Don’t Skip Travel Insurance—Especially During a Pandemic

Kristen Yaldor was not thinking about travel insurance when a hippo flipped her out of a boat and took a chunk out of her leg while she was on safari in Zimbabwe. In fact, it never occurred to her or her adventuresome husband, Ryan, that they would ever need it. Surviving the attack was only the beginning of a more than two-year ordeal that would include an evacuation first to a local clinic, then to a South African hospital, and finally home to Florida and more than 20 complex Surgery.

Kristen Yaldor waits for takeoff as she’s evacuated from Zimbabwe after being attacked by a hippopotamus on the Zambezi River. (Photo courtesy of Ryan Yaldor)

In February 2020 I was on the Diamond Princess cruise ship when an unknown virus that had only been discovered in China a few weeks earlier struck. Soon more than 700 passengers and crew were infected, and we were quarantined on the ship for two weeks and then again on a US Air Force base for another two. We had prudently covered our Asian trip with what we thought was a comprehensive travel insurance policy, only to find out that pandemics were excluded from coverage.

Cruise companies and travel packagers have lured customers back with more flexible COVID-19 cancellation policies, and travel insurance will cover many—but not all—of the predicaments that can occur if someone acquires the virus before or during a trip. Also, some tour companies and countries now require insurance.

Frequent travelers are opting for annual travel insurance policies because the rates compare favorably with insuring a few trips a year, but the devil is in the details. Some of the coverage may be secondary (expecting your regular health insurance to pay first) and they may not cover coronavirus as broadly as a single-trip policy. Others decide they can “self-insure,” assuming they can handle the loss of the cost of their trip if something goes wrong. Statistically, few people have a major medical crisis on vacation, and evacuations are rare.

Maybe it’s me, but I’ve been on two cruises where helicopters have critically ill passengers; have been on a ship that turned back to port to disembark someone with a heart problem; and had a friend who had a stroke in Turkey and had to pay for the flight home with medical escorts. We’ve traveled with someone who broke her hand and had to fly from the Caribbean to Europe for complex surgery. Another friend fell in India, broke her femur, had surgery there, and required medical assistance while flying in a cast back to the United States.

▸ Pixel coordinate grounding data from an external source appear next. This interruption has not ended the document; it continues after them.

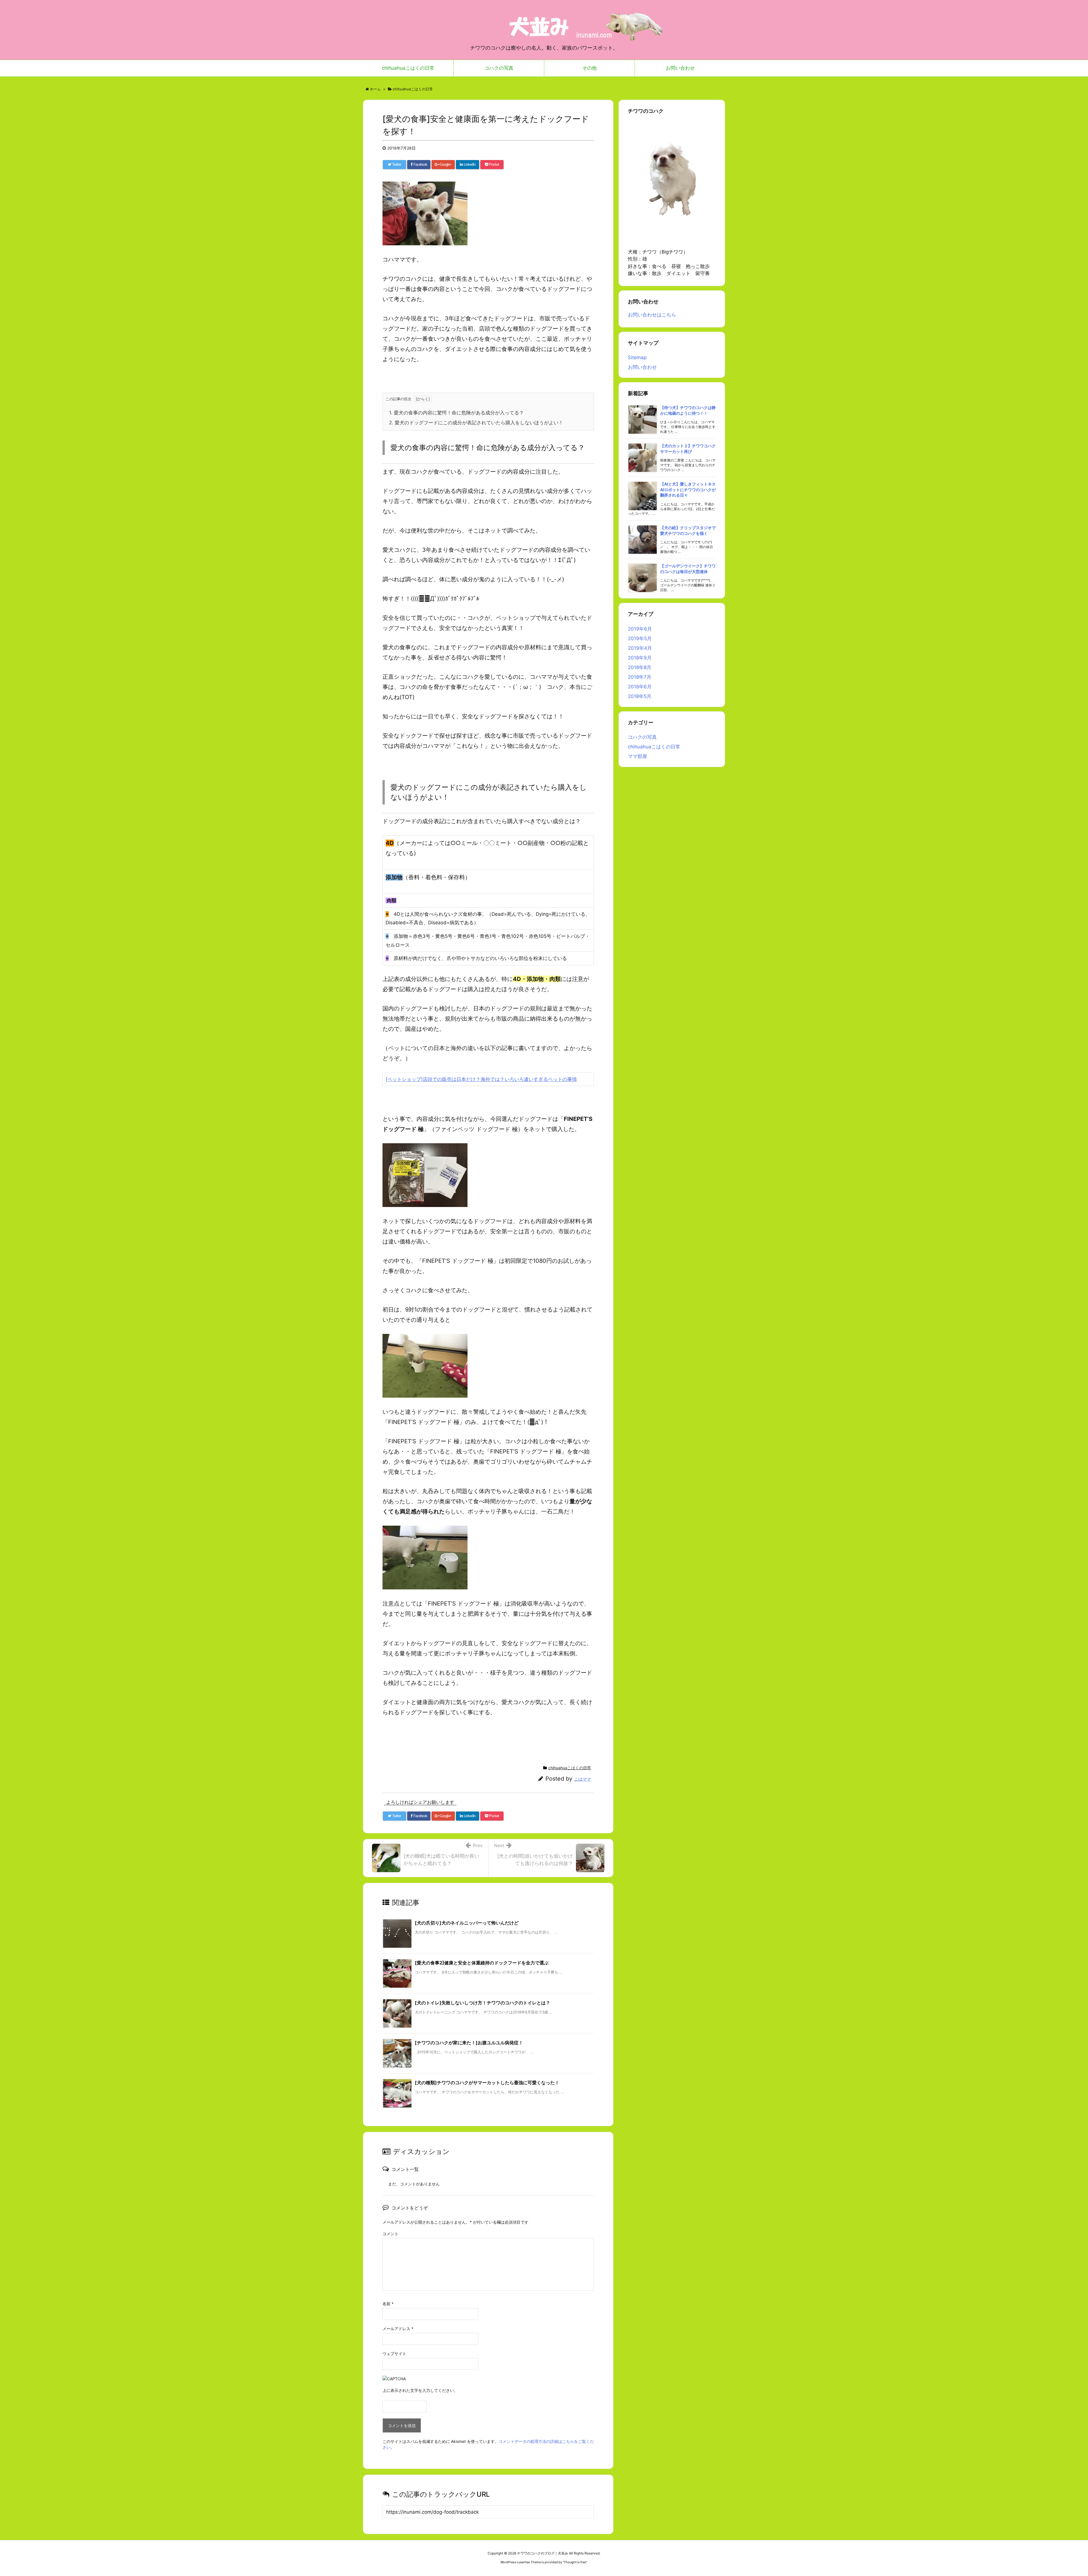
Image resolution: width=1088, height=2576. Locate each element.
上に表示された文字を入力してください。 (420, 2390)
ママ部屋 (637, 756)
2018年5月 (639, 696)
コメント (390, 2233)
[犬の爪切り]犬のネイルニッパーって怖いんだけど (466, 1923)
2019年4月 (640, 648)
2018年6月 (640, 686)
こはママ (582, 1779)
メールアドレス (397, 2328)
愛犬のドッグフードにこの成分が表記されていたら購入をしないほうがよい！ (476, 422)
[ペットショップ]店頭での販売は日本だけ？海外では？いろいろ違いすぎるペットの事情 (481, 1079)
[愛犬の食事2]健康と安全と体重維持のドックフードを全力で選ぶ (482, 1963)
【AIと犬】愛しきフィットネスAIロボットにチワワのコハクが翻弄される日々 (688, 489)
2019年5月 (640, 638)
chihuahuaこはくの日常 (569, 1767)
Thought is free (575, 2562)
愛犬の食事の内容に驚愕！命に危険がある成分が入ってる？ (456, 413)
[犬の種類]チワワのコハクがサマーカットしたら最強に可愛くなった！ (487, 2082)
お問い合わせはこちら (652, 315)
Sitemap (637, 357)
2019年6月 (640, 629)
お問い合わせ (642, 367)
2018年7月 (639, 677)
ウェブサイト (394, 2353)
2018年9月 (640, 658)
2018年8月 (639, 667)
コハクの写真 (642, 737)
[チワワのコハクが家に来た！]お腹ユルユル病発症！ (469, 2042)
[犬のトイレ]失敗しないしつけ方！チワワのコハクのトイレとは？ (482, 2003)
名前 (388, 2303)
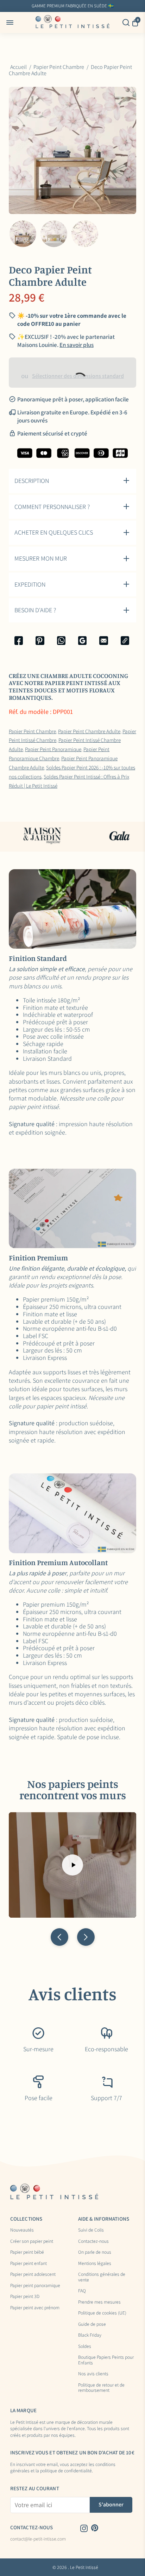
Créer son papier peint (31, 2241)
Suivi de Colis (91, 2230)
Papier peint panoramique (35, 2285)
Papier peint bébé (27, 2252)
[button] (59, 1937)
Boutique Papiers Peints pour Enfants (106, 2360)
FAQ (82, 2291)
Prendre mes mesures (99, 2302)
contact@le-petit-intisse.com (38, 2539)
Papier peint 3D (24, 2296)
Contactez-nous (93, 2241)
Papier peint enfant (28, 2263)
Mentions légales (94, 2263)
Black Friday (89, 2335)
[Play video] (72, 1864)
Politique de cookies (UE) (102, 2313)
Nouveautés (22, 2230)
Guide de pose (92, 2324)
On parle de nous (94, 2252)
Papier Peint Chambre (32, 731)
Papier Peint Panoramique (53, 749)
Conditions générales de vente (101, 2277)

Many years ago, when a friend joined a virus strain of malaria in Haiti, we arranged a lifesaving rescue. After our Galapagos adventure, one of our companions developed altitude sickness en route to Machu Picchu and was evacuated. I’ve been treated with IVs on a cruise ship and just last summer spent the night in an Italian hospital because of a heat-related issue.

A helicopter evacuates a COVID-19 passenger
A helicopter evacuates a COVID-19 passenger from the Diamond Princess in Tokyo, Japan. (Photo courtesy of Philip Courter)

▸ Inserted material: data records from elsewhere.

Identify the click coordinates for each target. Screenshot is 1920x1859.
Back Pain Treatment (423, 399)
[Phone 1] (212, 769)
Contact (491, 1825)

Every traveler should have COVID-19 coverage, but even the newest policies do not include border closures, quarantine restrictions, or negative test requirements unless you purchase Cancel for Any Reason (CFAR). This will typically reimburse around 75 percent of the insured trip cost, but the premium also increases by 40 percent to 50 percent.

For example, two people, both age 50, going to Turkey and spending $10,000 would pay $600 for CFAR but $400 without. If Turkey closed its borders or they had to cut their trip short due to an outbreak, the couple would receive $7,500 back. Without CFAR, though, they would lose the full cost of their trip or $10,000. However, if they had a standard (non-CFAR) policy and couldn’t travel because of a death in the family or accident or illness—or even testing positive before or during the trip—they would be reimbursed the full $10,000.

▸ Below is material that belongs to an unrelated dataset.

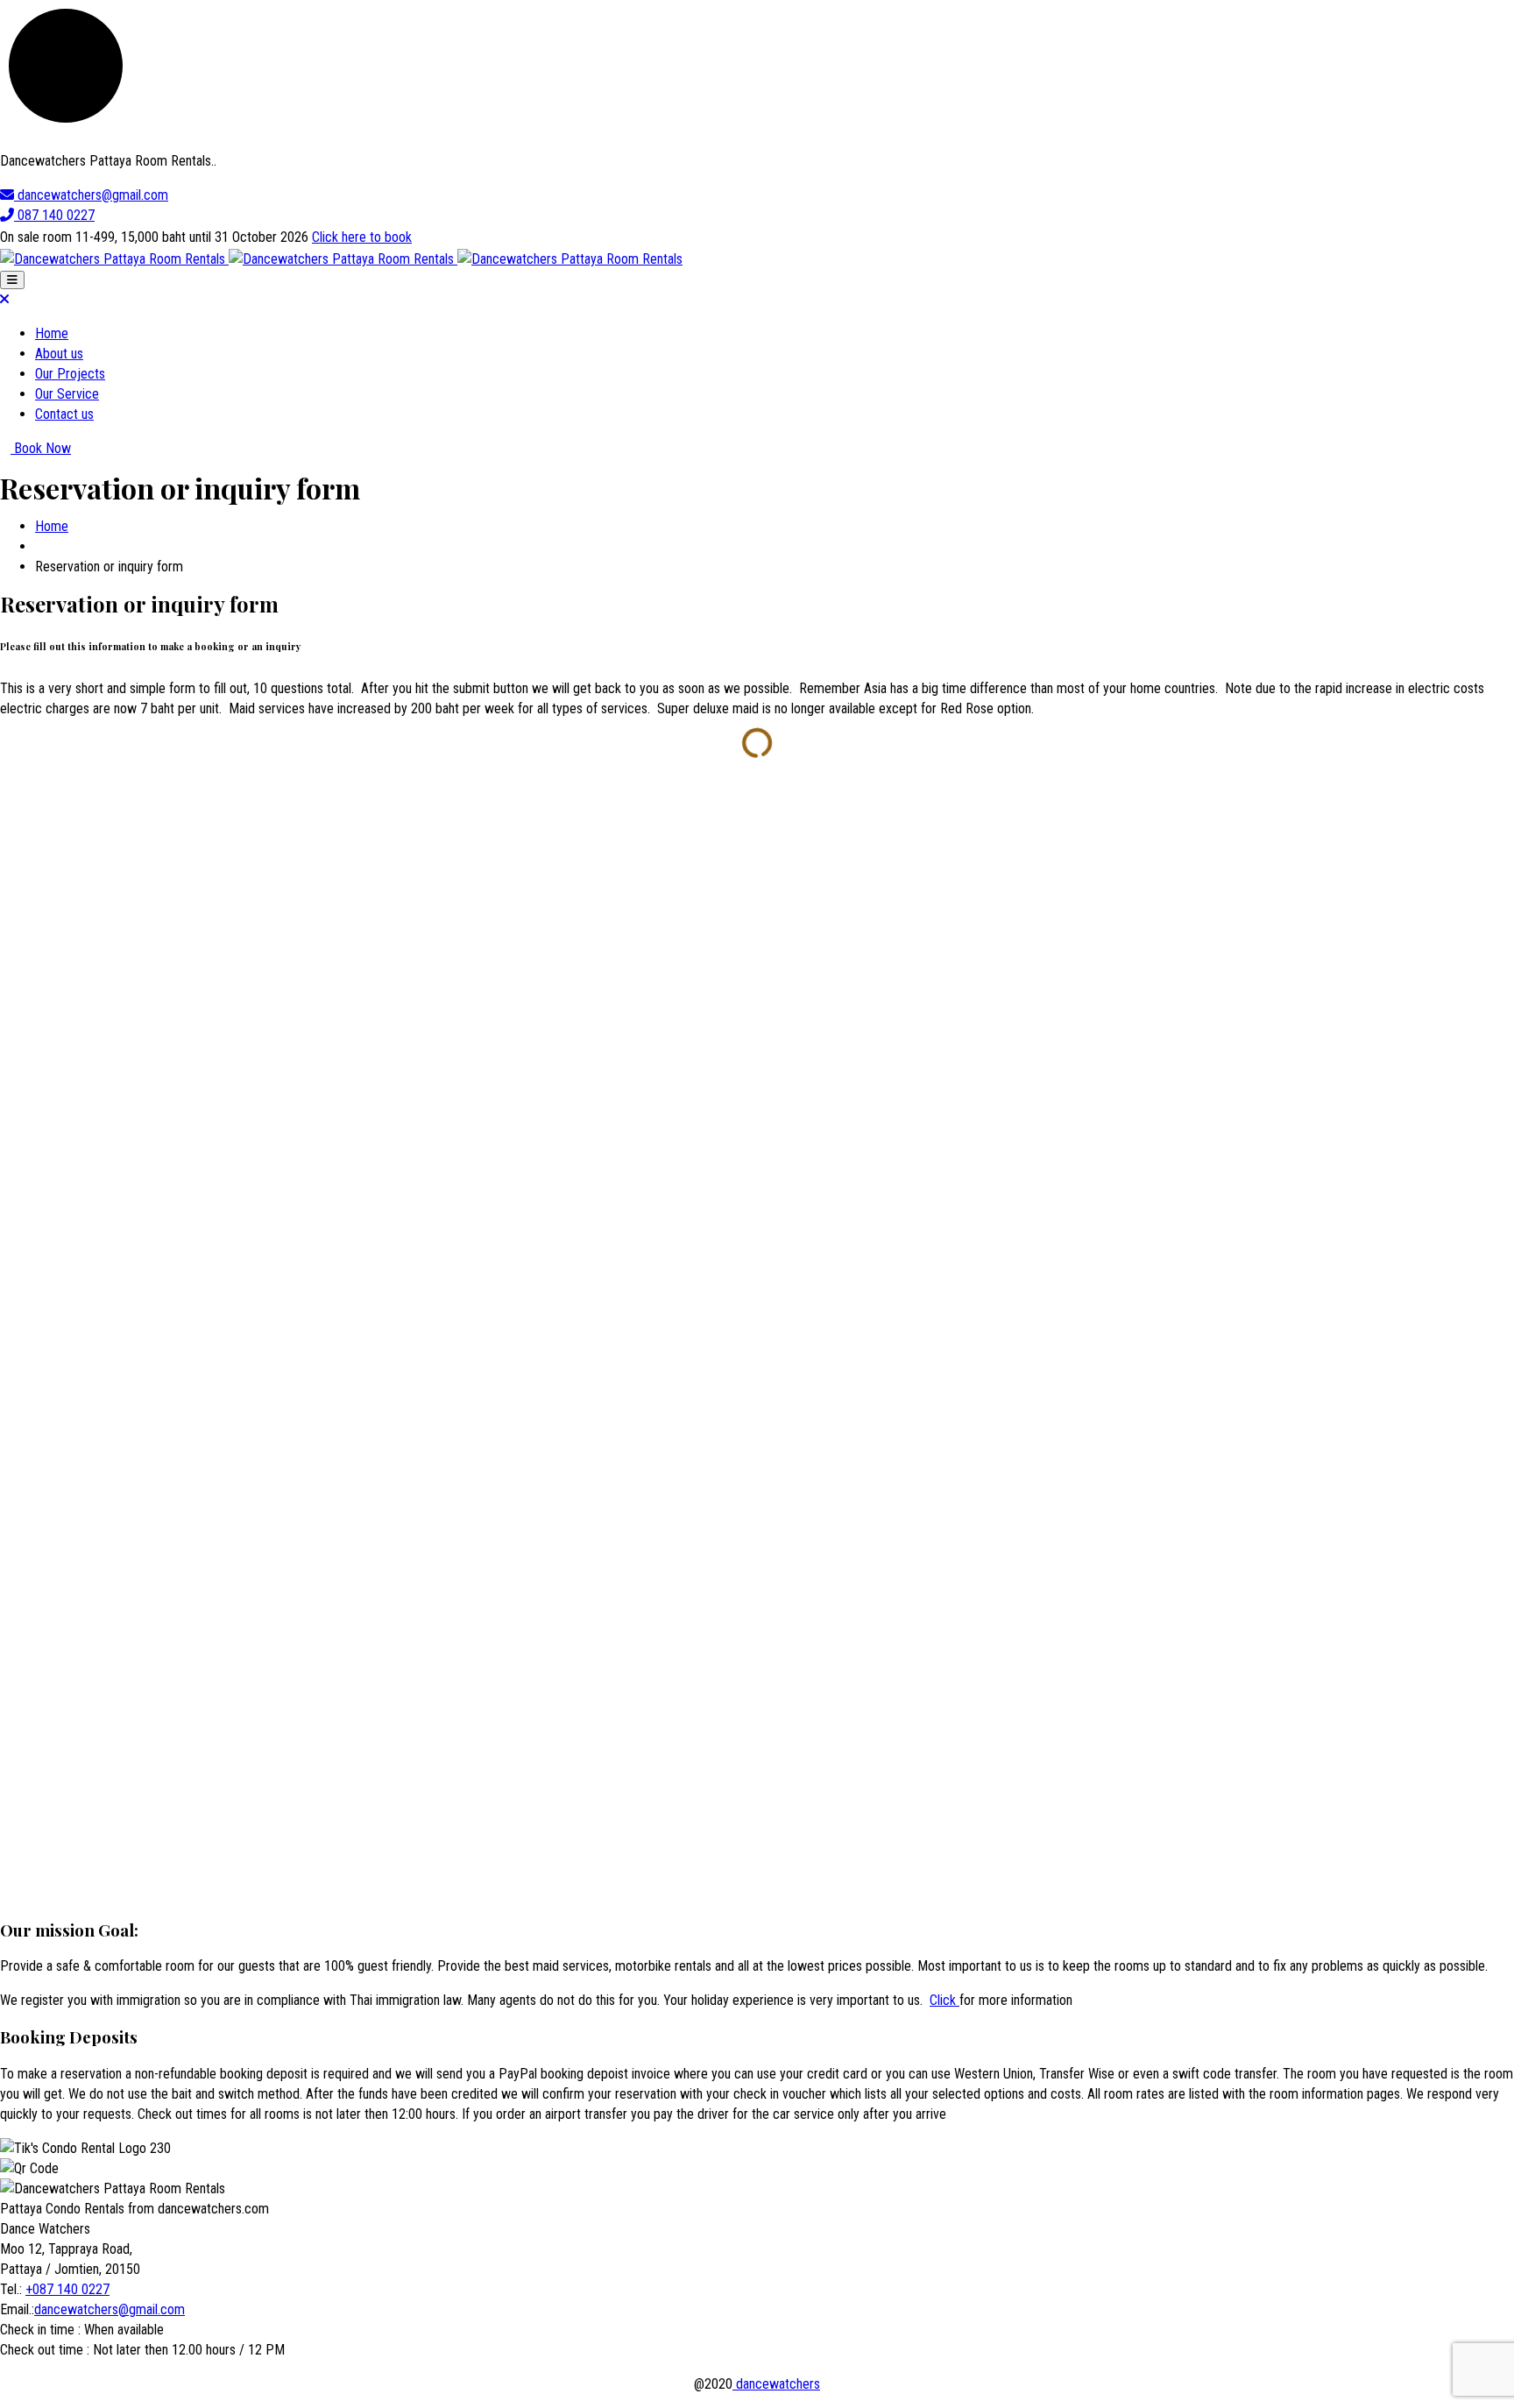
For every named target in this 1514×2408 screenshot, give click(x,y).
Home (51, 333)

Insurance comparison sites usually offer better deals than buying from someone who gets a commission. Evaluating offers from several companies can be tricky even if you read the fine print. Here’s what most people should prioritize:

Primary medical: at least $50,000. The key word is “primary” so you are covered without having to submit your claims to your regular provider.

Medical evacuation: $250,000 is more than adequate.

Trip interruption: 150 percent of the cost of the trip because last-minute flights and other emergencies will cost more. Most COVID-19-related issues, such as quarantining in a hotel, fall under this provision.

After running various scenarios on many comparison and corporate sites, the best value and most transparent information seem to be on Squaremouth.com, which offers a wide range of policies (many with primary medical) and offers the same “zero-complaint” guarantee for every offer on their site.

Anyone I know who has had a claim through them—including me—has found them responsive and fair.

Even though the Yaldors did not have travel insurance, they had charged their trip on a premium credit card with a high yearly fee like American Express Platinum or Chase Sapphire Reserve, and Kristen’s $250,000 evacuated was paid in full. If you have—or are considering—one of these cards, be aware that their coverage is usually secondary—after any other policy pays. However, in a life-threatening emergency they will guarantee payment (up to their limits) and arrange for all of the services.

Even if you have never considered travel insurance before, the pandemic has added more risk to your travel dollar than ever before. Let’s just hope you never need to use it.